Mother Letty is falling apart and cannot look after her children. Alba is the middle child and running wild. She is sulky and negative the whole time and bullies her small brother, Jamie. Georgie is the oldest child and seems to cope best.
Jamie hasn't quite understood what has happened to his father (or hasn't wanted to understand it) and believes his father has had an accident and has gone away (as he's been told "Your father is gone"). He keeps looking for his father everywhere and when a bear is on the loose on their Scottish Island, he believes it may be connected to his father.
Letty, even though she's almost catatonic with grief, manages to find out bit by bit what has happened to Nicky, her husband, and whether he's has been spying against his country, or is in fact, a hero.
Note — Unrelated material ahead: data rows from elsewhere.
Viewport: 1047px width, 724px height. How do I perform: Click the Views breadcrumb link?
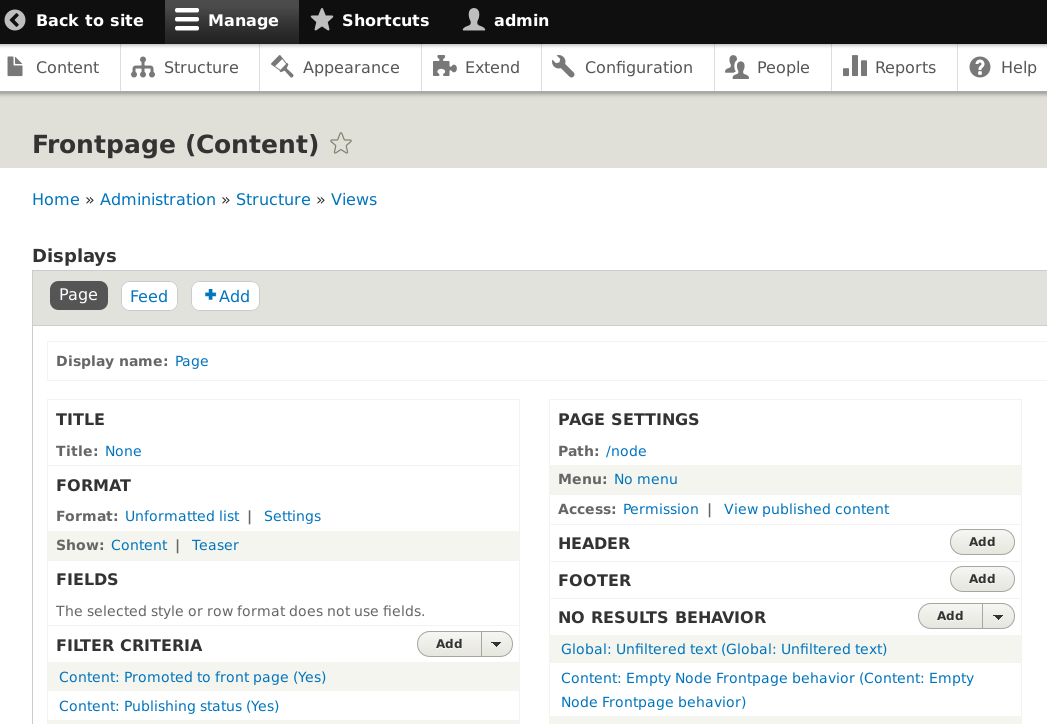[354, 199]
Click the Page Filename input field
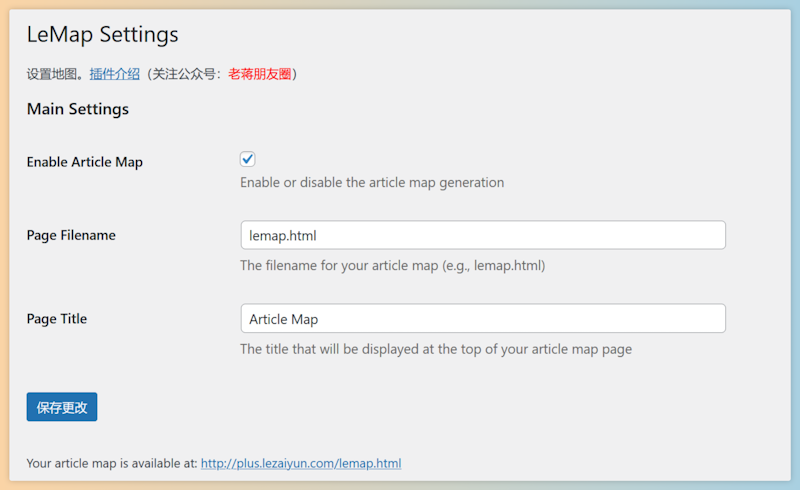The width and height of the screenshot is (800, 490). tap(482, 235)
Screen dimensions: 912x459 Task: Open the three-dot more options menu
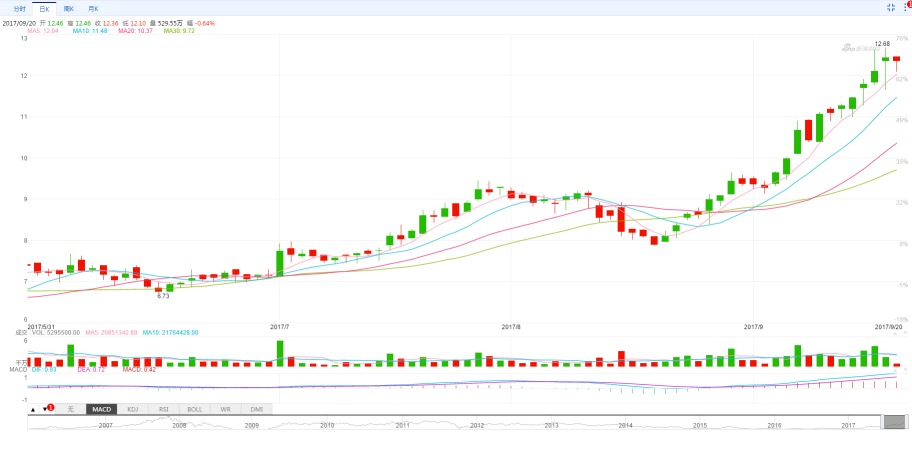(906, 7)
This story started off well, with the family moving to Scotland after the death of the father. I love to read about remote places and this certainly was one. So I hoped to be swept away, virtually, by the wind and the sea. But unfortunately, this didn't happen for me. I could envisage the place and the weather quite well, but it was from a little distance, rather than directly in the story. In other words, I didn't feel "present" in the story.
The way the family was coping with the recent loss and the move to the remote island was described very well and was absolutely believable. The mother, Letty, did not have any energy to look after her children, Alba took it out on her young brother especially, Georgie went her own quiet way, and Jamie was searching for clues as to where his father had gone.
There was one major problem I had with the book, and that was the bear in the title. This was a rather anthropomorphic bear. For instance, it recognized that a piece of paper in a bottle was a map of Europe, it finds a wooden box from the Ukraine, Irish naval uniforms. It thinks walruses are interesting because they can explore ship wrecks.
This could work, if there were other elements of magical realism or other thinking animals. But just this one bear? It didn't work for me.
The story was built up well. I liked the family and wanted to know what would happen. It was an easy read and I read it within a few days. An original idea, for sure!